▶ _PROBLEMS TO WORK ON_
1. In the article on Washington's partisan divide, which issue did Democratic voters rank first among the factors deciding their vote?
2. Continue the article on the Washington poll and its partisan divide from its final sentence.

+++ PASSAGE GIVEN +++

New poll illustrates the depth of Washington's political divide

Ahead of midterm elections, the director of our Crosscut/Elway Poll walks us through which issues are driving each party.

Ballot envelopes sorted by employees at King County Elections office in Renton, WA on July 31, 2017. (Matt M. McKnight / Crosscut)

Ballot envelopes sorted by employees at the King County Elections office in Renton on July 31, 2017. (Matt M. McKnight/Crosscut)

By now we’ve become accustomed to a sharp partisan divide, even here in Washington. Last week’s Crosscut/Elway Poll illustrates how ingrained that has become. One striking finding is that Republican and Democratic voters do not seem to be participating in the same election.

For Republicans, this is a referendum on Democrats’ rule (Biden/Pelosi/AOC), which is typical for a midterm election. For Democrats, the election is a choice between Donald Trump (and Trumpism) and not Trump.

For Republicans, the election in Washington is about the economy and crime. For Democrats it is about abortion, climate and protecting democracy. For both sides, it’s us vs. them. And keeping “them” out of power.

While Tiffany Smiley is showing ads about closed Starbucks in Seattle and the rising cost of deviled eggs and beer, Patty Murray’s featured a young woman from Texas who had to travel to a neighboring state for “reproductive healthcare.”

In an open-ended poll question asking, “What are the most important factors that will help you decide how to vote?”, Republican voters cited the economy #1, followed by party identification and crime, then taxes and spending. Democrats named abortion #1, followed closely by party identification, then candidate attributes and environmental issues. The economy was #5.

What is new here is that party labels are near the top of the list of important voting factors. Voters have always taken party identification into account when deciding how to vote, but lately partisanship has played a stronger role in voting decisions.

What’s more, that partisanship is largely what political scientists call “negative partisanship.” For example, within the “party /ideology” category of vote factors, most of the answers were things like, “I will not vote for any Democrats” or “No Republicans until they rid themselves of Trump.”

The Dobbs decision was a wake-up call to Democrats and socially liberal Independents who may have been disheartened by the Red Wave narrative. Dobbs seems to have triggered awareness that not only are abortion rights in jeopardy, but that elections have consequences across a range of issues, so they had better pay attention.

Dobbs shifted the debate from the economy to the culture wars. It also flipped the election from being a referendum to a choice. Both these shifts give Democrats home-field advantage in Washington state.

+++ RECORDS +++

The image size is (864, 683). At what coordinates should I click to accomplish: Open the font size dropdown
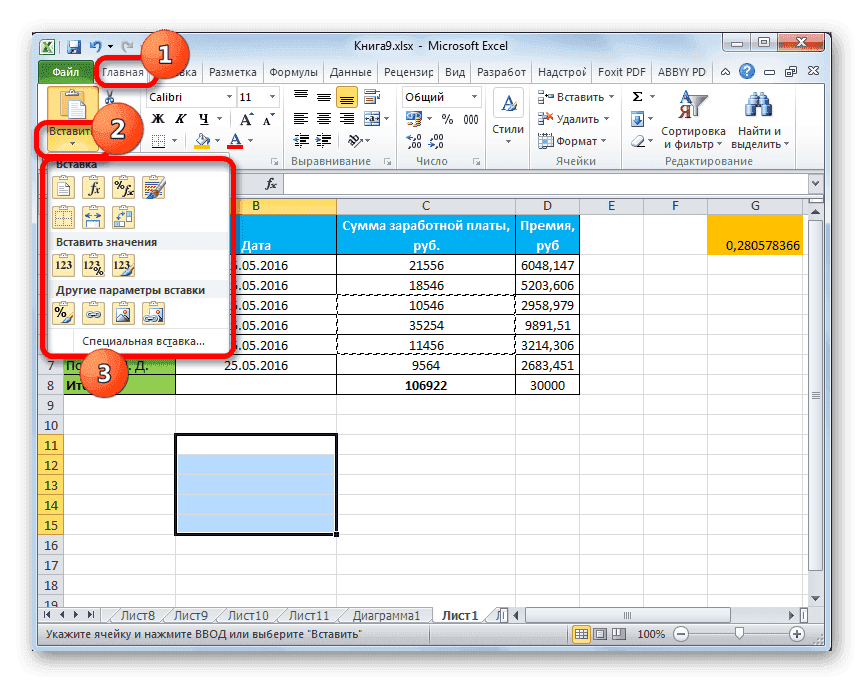[270, 97]
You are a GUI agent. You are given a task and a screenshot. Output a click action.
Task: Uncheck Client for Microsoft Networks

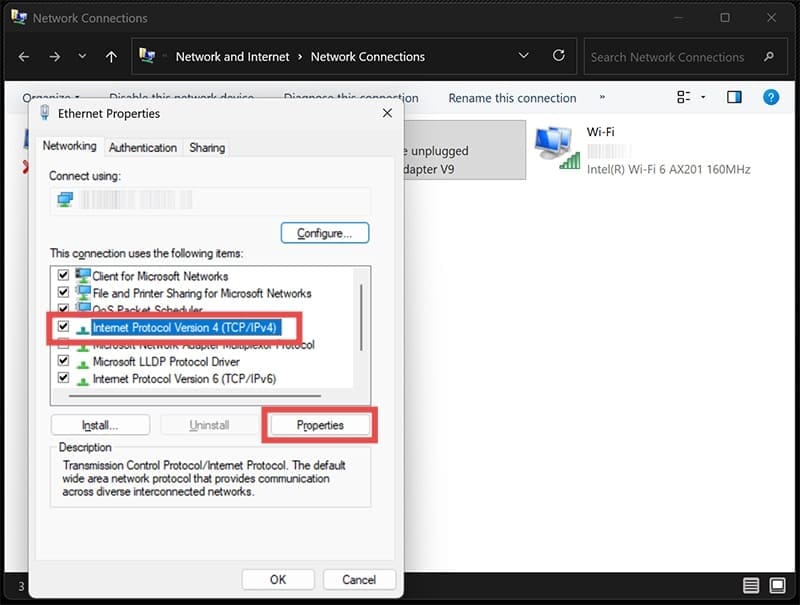64,276
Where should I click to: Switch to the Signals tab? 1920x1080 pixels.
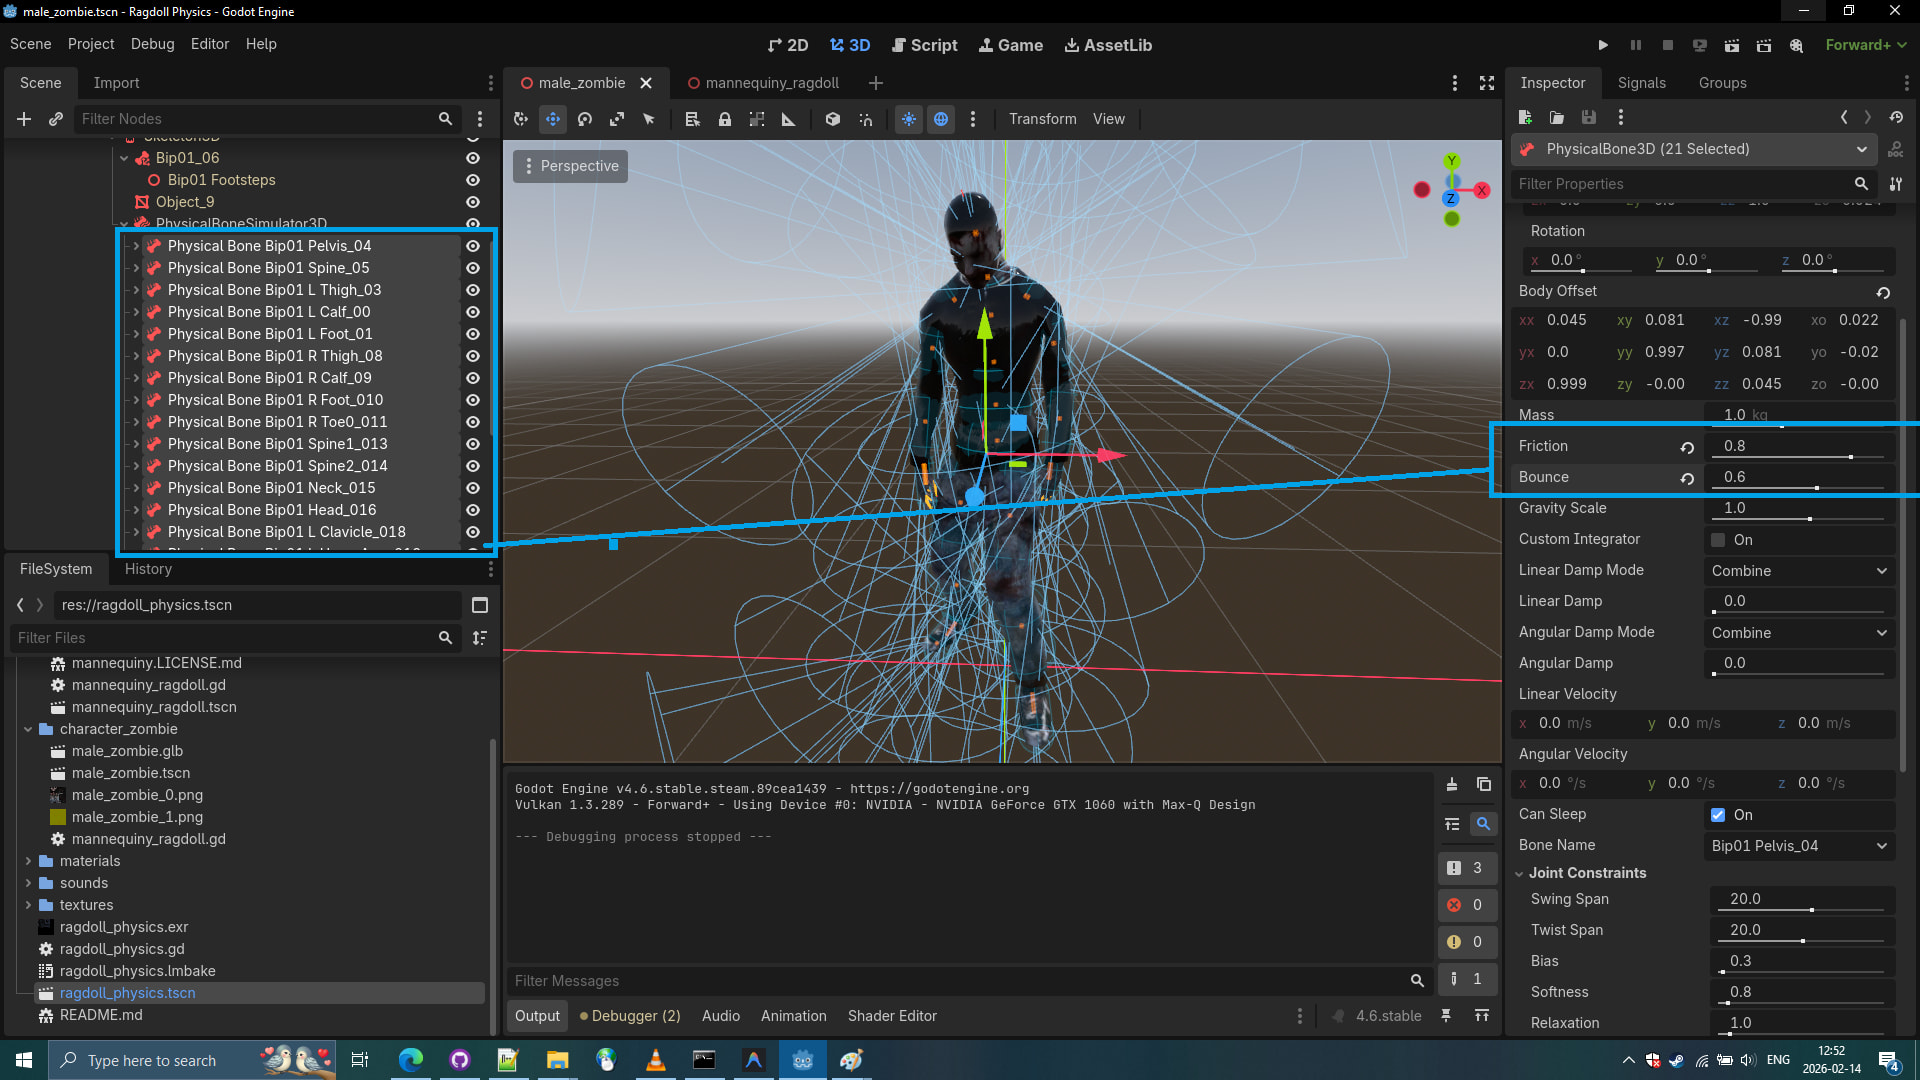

+++

▶ _FINAL RESULTS_
1. Abortion.

2.
Democrats have long had a numeric advantage in Washington, which is what made the January poll results so notable. They showed Republicans within three points of Patty Murray and the generic legislative vote. Could the Red Wave wash over Washington?

By July, after Dobbs, the Democrats’ advantage in party identification had grown from 7 to 20 points, taking Murray and the generic Democratic legislative and congressional candidates with it, to leads of 19-20 points.

By September, the Democratic party identification advantage was back down to 11 points, indicating that things are back to “normal.” Normal in Washington since 2008 has been about a 11-12-point identification advantage for Democrats.

January’s Red Wave and July’s Blue Surge were both mostly due to fluctuations on the Republican side. Republican identification bounced from 18% in July 2021 to 29% in January 2022 to 22% in July to 27% this month. Democratic identification in that same period only moved between 36% and 40%.

This suggests that more than abortion politics are at work. Donald Trump’s refusal or inability to leave the stage may have as much to do with the Republican fluctuation as the Supreme Court does. The January 6 hearings, the Mar-a-Lago search, and all the rest have been more in the news than the Dobbs decision over the past months.

National events and trends provide a context in which individual local elections take place. Elections are determined by voters’ thinking about a mixture of societal trends, local issues, personal circumstances and individual candidates. Most elections this year are in congressional and legislative districts, where individual candidates typically weigh more heavily.

But party identification is playing a larger role than ever. In an era of sharply defined partisanship and ideologically divided parties, these poll results suggest that Tip O’Neill’s famous maxim, “All politics is local,” has been flipped. It may be more accurate now to say that “All politics is national.”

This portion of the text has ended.